Extrait =>
__________

France | France, Cour d'appel d'Amiens, Chambre Économique, 14 mai 2024, 22/04603


ARRET



















[T]





C/



S.A. SOCIETE GENERALE









FLR





COUR D'APPEL D'AMIENS



CHAMBRE ÉCONOMIQUE



ARRET DU 14 MAI 2024





N° RG 22/04603 - N° Portalis DBV4-V-B7G-ISQT



JUGEMENT DU TRIBUNAL JUDICIAIRE BEAUVAIS EN DATE DU 29 JUILLET 2022





PARTIES EN CAUSE :





APPELANT







Monsieur [I] [T]

[A

dresse 2]

[Localité 3]



Représenté par Me Amandine GAUBOUR, avocat au barreau d'AMIENS, vestiaire : 37









ET :







INTIMEE







S.A. SOCIETE GENERALE agissant poursuites et diligences de ses Président et Administrateurs domiciliés en cette qualité audit siège social venant aux droits et obligati...

ARRET

[T]

C/

S.A. SOCIETE GENERALE

FLR

COUR D'APPEL D'AMIENS

CHAMBRE ÉCONOMIQUE

ARRET DU 14 MAI 2024

N° RG 22/04603 - N° Portalis DBV4-V-B7G-ISQT

JUGEMENT DU TRIBUNAL JUDICIAIRE BEAUVAIS EN DATE DU 29 JUILLET 2022

PARTIES EN CAUSE :

APPELANT

Monsieur [I] [T]

[Adresse 2]

[Localité 3]

Représenté par Me Amandine GAUBOUR, avocat au barreau d'AMIENS, vestiaire : 37

ET :

INTIMEE

S.A. SOCIETE GENERALE agissant poursuites et diligences de ses Président et Administrateurs domiciliés en cette qualité audit siège social venant aux droits et obligations du CREDIT DU NORD par suite de sa fusion absorption intervenue en date du 1 er janvier 2023.

__________

Objectifs =>
1. D'après l'extrait de l'arrêt, quel avocat représente l'appelant ?
2. Recopiez le passage de l'extrait de l'arrêt compris entre "[Adresse 2]" et "er janvier 2023.", ces deux bornes incluses.
Le matériau qui suit provient d'une autre source.

Matériau source =>
__________

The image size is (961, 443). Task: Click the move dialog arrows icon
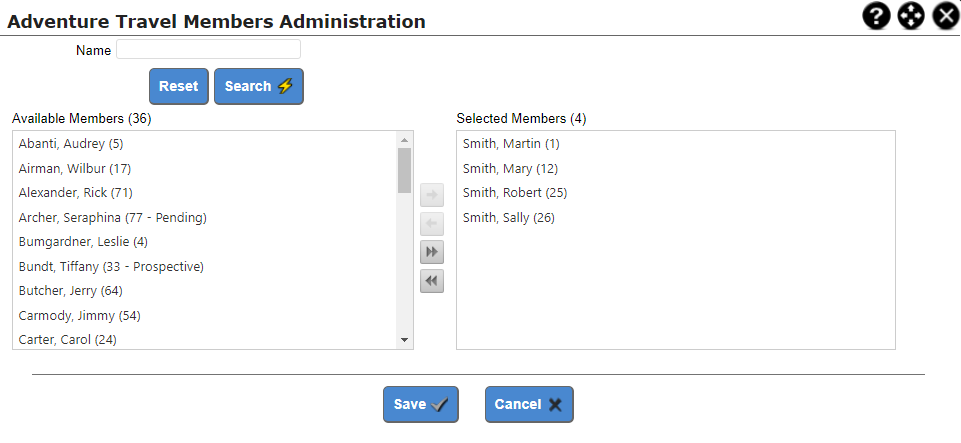[x=911, y=16]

__________

Résultats par tâche =>
1. Me Amandine GAUBOUR, avocat au barreau d'AMIENS.

2.
[Adresse 2]

[Localité 3]

Représenté par Me Amandine GAUBOUR, avocat au barreau d'AMIENS, vestiaire : 37

ET :

INTIMEE

S.A. SOCIETE GENERALE agissant poursuites et diligences de ses Président et Administrateurs domiciliés en cette qualité audit siège social venant aux droits et obligations du CREDIT DU NORD par suite de sa fusion absorption intervenue en date du 1 er janvier 2023.